Quand M. Émile Ollivier la combattit, quand il déclara : « Pas plus que les provinces rhénanes, la Belgique ne veut en ce moment devenir française », il fut accueilli par ces « mouvements divers », où se marque la désapprobation confuse d’une assemblée. Et contre M. Jules Favre se déchaîna un orage : comme il disait : « Quant à un agrandissement politique, la France le repousse. »

— Parlez pour vous, lui cria M. de Cassagnac. Et la Chambre ne se solidarisa point avec Jules Favre.

Il poursuivit : — La France le repousse parce que toutes les annexions portent en elles l’hostilité de la patrie mère à laquelle ces annexions sont arrachées, parce qu’à l’heure où nous sommes, avec les grandes conquêtes du génie humain, quand c’est la force morale qui conserve les empires, quand la vapeur et le télégraphe règnent sur le monde… (Interruptions prolongées.)

Cassagnac : — C’est la théorie de la poltronnerie que vous exposez là.

— Si on proposait au cabinet ces annexions, les repousserait-il ? Déclarerait-il que la Belgique ne sera jamais envahie ? Que l’État du Luxembourg ne sera jamais menacé et que nous devons rester dans les limites de nos frontières. (Bruyantes interruptions.)

Cassagnac : — C’est une honte. C’est l’ignominie de l’abdication ».

Hélas ! la responsabilité morale de la France est engagée dans cette politique de violence sauvage ; et si le traité proposé le 15 août à la Prusse avait pu aboutir, le coup de force et de traîtrise commis contre la Belgique aurait été acclamé. Mais quelle ineptie de penser que la Prusse allait s’exposer à la guerre avec le peuple anglais pour assurer à la France la possession de la Belgique ! Il est vrai que la France donnait congé à la Prusse de franchir la ligne du Mein et d’envelopper les États du Sud dans l’unité fédérative de l’Allemagne.

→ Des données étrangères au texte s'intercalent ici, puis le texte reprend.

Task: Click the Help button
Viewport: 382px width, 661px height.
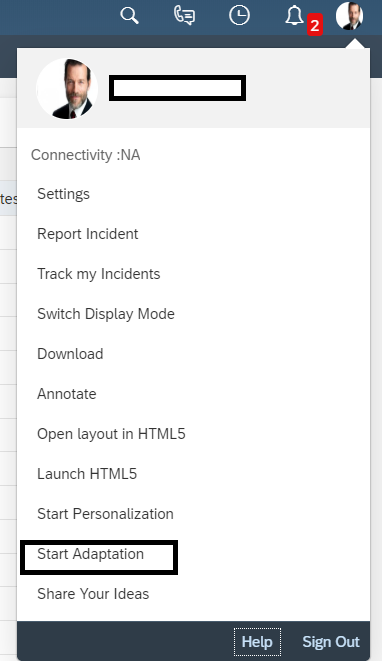Action: [257, 642]
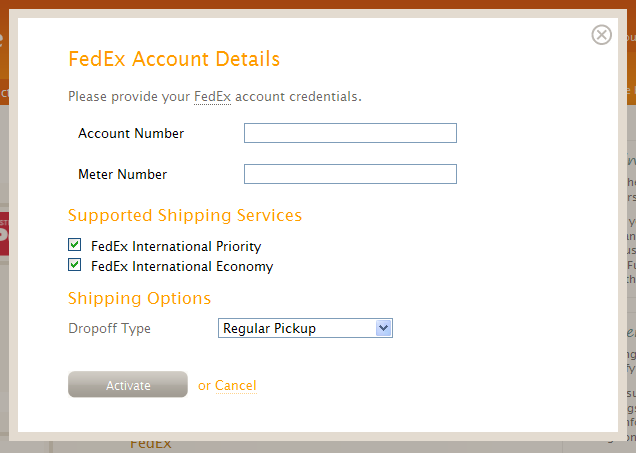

Mais la Prusse savait bien qu’un jour ou l’autre, servie par la force des choses qui allait à l’unité allemande, elle pourrait organiser toute l’Allemagne sous sa direction. Pourquoi aurait-elle compromis dans une aventure ce résultat certain ? Des sollicitations de la France elle ne retint qu’une chose : c’est que celle-ci ne se consolait pas de la croissance de la Prusse et de la formation de l’Allemagne et que sa jalousie exaltée cherchait partout des compensations. Triste ferment de guerre prochaine.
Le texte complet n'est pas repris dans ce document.